━━━ Text block ━━━

Charles Skibbe challenges his 76-month, within-Guidelines sentence as substantively unreasonable. Because the district court reasonably determined that a top-of-the-Guidelines sentence was appropriate after considering all relevant factors, we affirm.
Skibbe pleaded guilty to distribution of methamphetamine and possession of a firearm in furtherance of a drug-trafficking crime. He had arranged to meet an acquaintance to trade methamphetamine for a gun in order to kill his ex-girlfriend and “a man with her.” But Skibbe's acquaintance was a confidential informant, so after Skibbe arrived at the agreed-upon location and exchanged 3.5 grams of methamphetamine for a .40-caliber pistol, an undercover officer arrested him.
Based on the quantity of methamphetamine Skibbe distributed, his base offense level started at 12 for the drug-trafficking offense. That base level was decreased two levels for acceptance of responsibility and increased two levels for making a credible threat of violence. His total offense level therefore ended where it began at 12. Combined with a criminal history category of I, the Guidelines range for the drug-trafficking offense was 10-16 months. The firearm offense carried a mandatory consecutive sentence of 60 months, resulting in a 70-76 month Guidelines range.
Skibbe did not object to the Guidelines range and requested a sentence of 70 months or below at his sentencing hearing. Skibbe based his variance request on his personal history of addiction, a difficult childhood, and strong work experience. The Government opposed the variance request, arguing that a within-Guidelines sentence would be appropriate because Skibbe had not simply arranged a drug deal; rather, he had traded methamphetamine for a gun in order to kill two people. The district court weighed the § 3553(a) factors and determined that, given the serious nature of Skibbe's offense, a 76-month sentence was appropriate. Skibbe now appeals the substantive reasonableness of that sentence.
We review the substantive reasonableness of a sentence under an abuse-of-discretion standard. Gall v. United States, 552 U.S. 38, 41, 128 S.Ct. 586, 169 L.Ed.2d 445 (2007). A sentence may be substantively unreasonable if the district court selects it “arbitrarily, bases the sentence on impermissible factors, fails to consider relevant sentencing factors, or gives an unreasonable amount of weight to any pertinent factor.” United States v. Conatser, 514 F.3d 508, 520 (6th Cir. 2008). When a sentence is within the Guidelines range, we typically afford it a presumption of reasonableness. United States v. Boucher, 937 F.3d 702, 707 (6th Cir. 2019).

━━━

## Tasks
1. In the court opinion, how many grams of methamphetamine did Skibbe trade for the pistol?
2. Return the court opinion's wording from "We review the" to "(6th Cir. 2019).", word for word.

━━━ Provided information ━━━

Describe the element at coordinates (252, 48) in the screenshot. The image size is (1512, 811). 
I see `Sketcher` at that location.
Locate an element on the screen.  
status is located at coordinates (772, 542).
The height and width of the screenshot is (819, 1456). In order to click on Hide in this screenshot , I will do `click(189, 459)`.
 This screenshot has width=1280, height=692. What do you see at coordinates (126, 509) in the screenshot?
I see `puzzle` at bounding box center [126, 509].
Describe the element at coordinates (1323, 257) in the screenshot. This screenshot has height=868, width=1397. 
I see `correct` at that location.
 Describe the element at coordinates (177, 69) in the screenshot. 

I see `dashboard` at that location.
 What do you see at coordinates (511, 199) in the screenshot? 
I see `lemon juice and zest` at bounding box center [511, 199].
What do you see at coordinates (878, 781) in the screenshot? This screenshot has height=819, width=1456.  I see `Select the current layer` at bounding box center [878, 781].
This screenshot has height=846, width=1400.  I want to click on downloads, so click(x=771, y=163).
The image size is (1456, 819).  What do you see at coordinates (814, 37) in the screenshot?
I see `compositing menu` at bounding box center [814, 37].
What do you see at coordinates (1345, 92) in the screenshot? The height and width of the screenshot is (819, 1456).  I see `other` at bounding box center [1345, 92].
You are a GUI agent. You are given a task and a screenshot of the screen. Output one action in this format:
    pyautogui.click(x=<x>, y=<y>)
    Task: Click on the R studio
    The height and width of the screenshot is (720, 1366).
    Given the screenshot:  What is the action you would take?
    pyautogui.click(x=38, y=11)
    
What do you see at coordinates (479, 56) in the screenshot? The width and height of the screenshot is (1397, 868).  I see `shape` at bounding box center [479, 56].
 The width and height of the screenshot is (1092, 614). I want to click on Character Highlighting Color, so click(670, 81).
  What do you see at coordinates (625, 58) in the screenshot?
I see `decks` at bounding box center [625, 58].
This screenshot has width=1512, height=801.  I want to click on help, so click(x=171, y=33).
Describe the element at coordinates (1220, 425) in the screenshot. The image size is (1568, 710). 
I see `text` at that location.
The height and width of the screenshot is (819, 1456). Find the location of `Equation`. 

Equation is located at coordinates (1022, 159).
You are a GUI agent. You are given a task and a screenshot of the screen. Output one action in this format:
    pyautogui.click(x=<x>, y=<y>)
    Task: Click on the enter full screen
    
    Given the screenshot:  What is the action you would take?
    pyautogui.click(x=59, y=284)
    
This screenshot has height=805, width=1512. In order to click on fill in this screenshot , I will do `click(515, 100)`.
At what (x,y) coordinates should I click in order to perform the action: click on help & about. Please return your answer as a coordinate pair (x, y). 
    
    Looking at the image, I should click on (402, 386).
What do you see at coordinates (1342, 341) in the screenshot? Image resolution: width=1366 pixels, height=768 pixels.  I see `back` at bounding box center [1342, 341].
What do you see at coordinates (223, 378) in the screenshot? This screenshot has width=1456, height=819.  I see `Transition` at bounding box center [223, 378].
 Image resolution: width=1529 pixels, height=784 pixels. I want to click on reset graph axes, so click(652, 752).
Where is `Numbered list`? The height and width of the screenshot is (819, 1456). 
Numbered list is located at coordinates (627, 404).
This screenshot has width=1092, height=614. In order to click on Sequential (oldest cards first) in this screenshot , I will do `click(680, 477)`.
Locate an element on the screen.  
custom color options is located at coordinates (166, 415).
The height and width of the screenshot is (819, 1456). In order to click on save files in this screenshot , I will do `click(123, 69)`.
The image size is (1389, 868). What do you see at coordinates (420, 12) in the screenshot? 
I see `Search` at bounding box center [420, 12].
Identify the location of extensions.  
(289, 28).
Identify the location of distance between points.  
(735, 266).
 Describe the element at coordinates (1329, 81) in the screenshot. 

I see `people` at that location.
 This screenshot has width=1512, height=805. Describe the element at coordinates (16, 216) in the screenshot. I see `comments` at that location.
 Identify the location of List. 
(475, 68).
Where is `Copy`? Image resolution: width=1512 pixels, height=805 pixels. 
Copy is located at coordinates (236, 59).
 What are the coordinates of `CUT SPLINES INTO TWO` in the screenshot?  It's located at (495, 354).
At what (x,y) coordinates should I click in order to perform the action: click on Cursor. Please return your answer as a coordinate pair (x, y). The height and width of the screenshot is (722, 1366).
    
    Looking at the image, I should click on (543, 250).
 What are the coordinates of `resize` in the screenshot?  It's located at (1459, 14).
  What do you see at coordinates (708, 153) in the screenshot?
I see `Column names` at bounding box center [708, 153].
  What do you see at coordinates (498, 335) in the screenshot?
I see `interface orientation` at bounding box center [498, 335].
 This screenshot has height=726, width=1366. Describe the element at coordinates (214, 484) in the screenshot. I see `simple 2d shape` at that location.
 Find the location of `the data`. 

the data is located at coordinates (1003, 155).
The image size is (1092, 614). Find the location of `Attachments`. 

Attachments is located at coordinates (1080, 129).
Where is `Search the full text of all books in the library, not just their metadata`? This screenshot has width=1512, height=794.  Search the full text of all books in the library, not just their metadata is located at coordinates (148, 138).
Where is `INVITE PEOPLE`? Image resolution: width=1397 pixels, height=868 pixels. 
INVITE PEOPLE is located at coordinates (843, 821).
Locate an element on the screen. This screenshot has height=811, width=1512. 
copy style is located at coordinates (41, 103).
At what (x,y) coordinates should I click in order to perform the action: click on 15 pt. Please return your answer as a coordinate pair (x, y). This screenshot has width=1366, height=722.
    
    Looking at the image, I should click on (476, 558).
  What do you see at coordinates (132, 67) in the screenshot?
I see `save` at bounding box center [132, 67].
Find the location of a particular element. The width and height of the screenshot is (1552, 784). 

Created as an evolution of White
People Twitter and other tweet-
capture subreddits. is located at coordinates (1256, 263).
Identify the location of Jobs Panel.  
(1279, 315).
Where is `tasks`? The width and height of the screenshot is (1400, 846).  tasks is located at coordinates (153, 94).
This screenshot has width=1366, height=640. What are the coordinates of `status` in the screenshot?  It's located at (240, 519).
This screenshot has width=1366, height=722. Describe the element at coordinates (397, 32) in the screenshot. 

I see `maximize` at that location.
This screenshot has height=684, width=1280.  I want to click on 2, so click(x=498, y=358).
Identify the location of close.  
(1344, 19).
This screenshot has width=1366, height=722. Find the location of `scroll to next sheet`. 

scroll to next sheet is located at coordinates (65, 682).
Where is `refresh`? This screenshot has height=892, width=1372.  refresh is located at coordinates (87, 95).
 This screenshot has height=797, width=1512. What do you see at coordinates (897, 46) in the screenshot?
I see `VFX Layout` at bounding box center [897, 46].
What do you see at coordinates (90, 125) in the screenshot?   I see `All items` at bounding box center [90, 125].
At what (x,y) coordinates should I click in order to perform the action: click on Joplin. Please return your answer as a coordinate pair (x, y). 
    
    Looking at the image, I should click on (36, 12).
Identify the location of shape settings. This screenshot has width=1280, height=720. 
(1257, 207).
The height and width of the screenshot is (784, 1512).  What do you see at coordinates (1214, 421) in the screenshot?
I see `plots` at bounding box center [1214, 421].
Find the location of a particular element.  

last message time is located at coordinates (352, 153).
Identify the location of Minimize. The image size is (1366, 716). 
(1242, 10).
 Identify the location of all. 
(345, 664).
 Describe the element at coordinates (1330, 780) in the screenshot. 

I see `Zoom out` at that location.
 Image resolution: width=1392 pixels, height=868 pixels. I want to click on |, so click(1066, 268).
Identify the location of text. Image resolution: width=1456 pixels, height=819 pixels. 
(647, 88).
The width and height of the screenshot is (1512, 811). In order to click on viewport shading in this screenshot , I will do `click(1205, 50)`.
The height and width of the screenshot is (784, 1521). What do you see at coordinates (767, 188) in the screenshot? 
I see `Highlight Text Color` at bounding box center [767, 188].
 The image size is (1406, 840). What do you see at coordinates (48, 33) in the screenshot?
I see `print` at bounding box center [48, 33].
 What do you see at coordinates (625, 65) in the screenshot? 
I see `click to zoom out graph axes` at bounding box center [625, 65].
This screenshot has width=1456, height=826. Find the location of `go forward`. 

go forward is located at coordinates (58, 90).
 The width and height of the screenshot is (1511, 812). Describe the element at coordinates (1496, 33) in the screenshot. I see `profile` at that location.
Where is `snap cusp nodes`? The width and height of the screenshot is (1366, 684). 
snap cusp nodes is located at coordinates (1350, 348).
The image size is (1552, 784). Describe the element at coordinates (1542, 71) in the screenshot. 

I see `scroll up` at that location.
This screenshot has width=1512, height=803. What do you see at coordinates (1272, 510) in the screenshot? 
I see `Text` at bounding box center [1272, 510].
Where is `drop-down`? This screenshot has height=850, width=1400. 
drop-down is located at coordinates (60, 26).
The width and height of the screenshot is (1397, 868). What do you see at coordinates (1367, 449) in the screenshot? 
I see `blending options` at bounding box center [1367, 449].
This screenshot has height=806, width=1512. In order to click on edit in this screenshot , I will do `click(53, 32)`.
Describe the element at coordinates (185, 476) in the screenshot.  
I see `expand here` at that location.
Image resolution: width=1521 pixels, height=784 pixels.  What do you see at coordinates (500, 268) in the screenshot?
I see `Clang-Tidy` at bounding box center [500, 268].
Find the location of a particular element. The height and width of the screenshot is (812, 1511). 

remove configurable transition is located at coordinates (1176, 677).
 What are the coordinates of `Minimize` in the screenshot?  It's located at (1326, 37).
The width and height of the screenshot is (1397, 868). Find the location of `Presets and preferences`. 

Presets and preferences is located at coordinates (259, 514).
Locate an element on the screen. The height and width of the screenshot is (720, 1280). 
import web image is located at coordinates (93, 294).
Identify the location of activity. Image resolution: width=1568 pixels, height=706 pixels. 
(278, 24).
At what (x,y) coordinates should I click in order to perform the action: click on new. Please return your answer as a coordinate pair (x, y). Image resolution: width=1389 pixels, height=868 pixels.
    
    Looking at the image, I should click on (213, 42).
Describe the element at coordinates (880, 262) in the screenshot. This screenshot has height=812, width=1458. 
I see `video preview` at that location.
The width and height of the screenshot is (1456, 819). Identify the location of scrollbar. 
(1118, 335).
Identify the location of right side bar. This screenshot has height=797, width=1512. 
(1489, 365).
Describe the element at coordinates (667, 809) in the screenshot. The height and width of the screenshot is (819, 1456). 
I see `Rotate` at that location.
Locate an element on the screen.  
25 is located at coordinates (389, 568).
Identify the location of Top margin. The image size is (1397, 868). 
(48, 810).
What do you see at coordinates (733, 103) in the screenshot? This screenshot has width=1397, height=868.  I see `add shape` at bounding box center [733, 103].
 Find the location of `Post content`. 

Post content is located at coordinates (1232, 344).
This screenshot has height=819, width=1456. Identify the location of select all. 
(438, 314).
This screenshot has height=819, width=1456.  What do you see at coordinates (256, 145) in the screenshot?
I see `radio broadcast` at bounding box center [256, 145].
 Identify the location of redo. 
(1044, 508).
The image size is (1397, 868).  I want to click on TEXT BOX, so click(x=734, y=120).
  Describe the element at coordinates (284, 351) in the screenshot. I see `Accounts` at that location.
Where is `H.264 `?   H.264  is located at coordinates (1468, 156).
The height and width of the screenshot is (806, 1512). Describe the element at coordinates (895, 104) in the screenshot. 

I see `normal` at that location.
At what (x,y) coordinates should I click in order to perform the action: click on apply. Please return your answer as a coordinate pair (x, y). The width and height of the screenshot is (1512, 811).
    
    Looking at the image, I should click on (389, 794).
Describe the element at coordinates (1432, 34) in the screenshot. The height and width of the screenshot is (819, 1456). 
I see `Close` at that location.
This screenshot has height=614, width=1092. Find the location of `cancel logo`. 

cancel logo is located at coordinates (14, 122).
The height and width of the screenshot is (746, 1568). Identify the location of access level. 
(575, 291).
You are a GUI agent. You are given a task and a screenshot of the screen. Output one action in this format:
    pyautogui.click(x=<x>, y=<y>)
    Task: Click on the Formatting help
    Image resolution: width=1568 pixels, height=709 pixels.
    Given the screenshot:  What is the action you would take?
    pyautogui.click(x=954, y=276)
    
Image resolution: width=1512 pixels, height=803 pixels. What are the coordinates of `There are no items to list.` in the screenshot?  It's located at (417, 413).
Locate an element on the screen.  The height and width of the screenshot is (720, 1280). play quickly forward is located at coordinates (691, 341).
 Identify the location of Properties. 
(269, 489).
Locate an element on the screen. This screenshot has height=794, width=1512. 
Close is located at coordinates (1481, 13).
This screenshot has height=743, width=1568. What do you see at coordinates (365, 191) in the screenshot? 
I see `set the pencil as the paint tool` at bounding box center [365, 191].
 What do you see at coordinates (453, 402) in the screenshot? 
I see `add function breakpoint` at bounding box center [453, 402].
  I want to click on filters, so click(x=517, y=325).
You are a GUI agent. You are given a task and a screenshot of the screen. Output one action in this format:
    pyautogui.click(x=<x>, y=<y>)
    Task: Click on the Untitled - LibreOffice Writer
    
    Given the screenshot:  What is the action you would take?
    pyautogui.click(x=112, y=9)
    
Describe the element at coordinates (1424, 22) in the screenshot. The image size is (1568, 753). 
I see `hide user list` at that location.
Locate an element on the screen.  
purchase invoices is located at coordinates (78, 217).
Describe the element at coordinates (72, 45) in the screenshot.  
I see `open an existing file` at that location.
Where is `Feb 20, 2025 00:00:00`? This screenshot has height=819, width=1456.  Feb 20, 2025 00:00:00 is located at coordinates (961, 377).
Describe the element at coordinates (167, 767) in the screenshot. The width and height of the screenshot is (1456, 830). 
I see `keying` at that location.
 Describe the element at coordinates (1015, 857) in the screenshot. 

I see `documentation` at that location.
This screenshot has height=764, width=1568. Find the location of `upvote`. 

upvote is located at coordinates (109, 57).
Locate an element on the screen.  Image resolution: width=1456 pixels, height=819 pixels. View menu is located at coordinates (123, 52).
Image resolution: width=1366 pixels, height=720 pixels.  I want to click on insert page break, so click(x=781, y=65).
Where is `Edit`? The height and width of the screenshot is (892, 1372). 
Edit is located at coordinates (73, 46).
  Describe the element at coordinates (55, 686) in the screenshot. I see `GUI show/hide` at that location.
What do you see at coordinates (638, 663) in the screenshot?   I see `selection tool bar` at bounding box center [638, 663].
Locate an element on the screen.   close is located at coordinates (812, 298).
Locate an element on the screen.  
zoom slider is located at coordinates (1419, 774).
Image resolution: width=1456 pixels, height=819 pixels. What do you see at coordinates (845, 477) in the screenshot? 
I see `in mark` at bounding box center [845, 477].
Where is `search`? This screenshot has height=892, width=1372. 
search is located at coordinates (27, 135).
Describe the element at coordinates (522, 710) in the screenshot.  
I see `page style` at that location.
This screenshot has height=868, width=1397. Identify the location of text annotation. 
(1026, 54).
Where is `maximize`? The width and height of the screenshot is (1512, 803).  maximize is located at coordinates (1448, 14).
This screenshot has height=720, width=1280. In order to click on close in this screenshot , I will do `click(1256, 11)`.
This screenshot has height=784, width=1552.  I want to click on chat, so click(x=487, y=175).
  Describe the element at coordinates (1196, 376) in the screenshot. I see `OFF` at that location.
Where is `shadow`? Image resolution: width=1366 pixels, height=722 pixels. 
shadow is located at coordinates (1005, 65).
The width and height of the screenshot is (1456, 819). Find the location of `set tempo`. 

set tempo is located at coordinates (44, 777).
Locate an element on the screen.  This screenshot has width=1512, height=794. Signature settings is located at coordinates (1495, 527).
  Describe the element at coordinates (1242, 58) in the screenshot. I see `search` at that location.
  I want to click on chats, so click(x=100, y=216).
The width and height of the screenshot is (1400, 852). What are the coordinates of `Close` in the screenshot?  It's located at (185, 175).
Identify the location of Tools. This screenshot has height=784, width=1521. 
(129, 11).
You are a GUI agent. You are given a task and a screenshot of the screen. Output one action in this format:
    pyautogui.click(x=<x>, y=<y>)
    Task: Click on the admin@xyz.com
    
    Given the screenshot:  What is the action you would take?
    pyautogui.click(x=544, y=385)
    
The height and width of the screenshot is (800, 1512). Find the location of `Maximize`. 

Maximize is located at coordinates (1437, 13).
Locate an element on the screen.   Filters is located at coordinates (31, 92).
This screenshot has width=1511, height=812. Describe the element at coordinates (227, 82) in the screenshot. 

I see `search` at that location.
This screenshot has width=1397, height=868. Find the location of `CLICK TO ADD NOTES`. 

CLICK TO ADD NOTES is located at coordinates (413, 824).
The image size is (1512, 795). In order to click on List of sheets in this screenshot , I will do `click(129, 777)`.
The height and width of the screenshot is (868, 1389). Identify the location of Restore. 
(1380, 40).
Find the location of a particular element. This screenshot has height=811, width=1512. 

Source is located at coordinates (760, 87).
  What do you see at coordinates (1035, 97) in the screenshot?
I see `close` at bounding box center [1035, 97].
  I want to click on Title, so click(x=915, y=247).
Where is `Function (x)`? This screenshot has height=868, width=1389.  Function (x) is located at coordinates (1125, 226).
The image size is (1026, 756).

━━━

## The results
1. 3.5 grams.

2.
We review the substantive reasonableness of a sentence under an abuse-of-discretion standard. Gall v. United States, 552 U.S. 38, 41, 128 S.Ct. 586, 169 L.Ed.2d 445 (2007). A sentence may be substantively unreasonable if the district court selects it “arbitrarily, bases the sentence on impermissible factors, fails to consider relevant sentencing factors, or gives an unreasonable amount of weight to any pertinent factor.” United States v. Conatser, 514 F.3d 508, 520 (6th Cir. 2008). When a sentence is within the Guidelines range, we typically afford it a presumption of reasonableness. United States v. Boucher, 937 F.3d 702, 707 (6th Cir. 2019).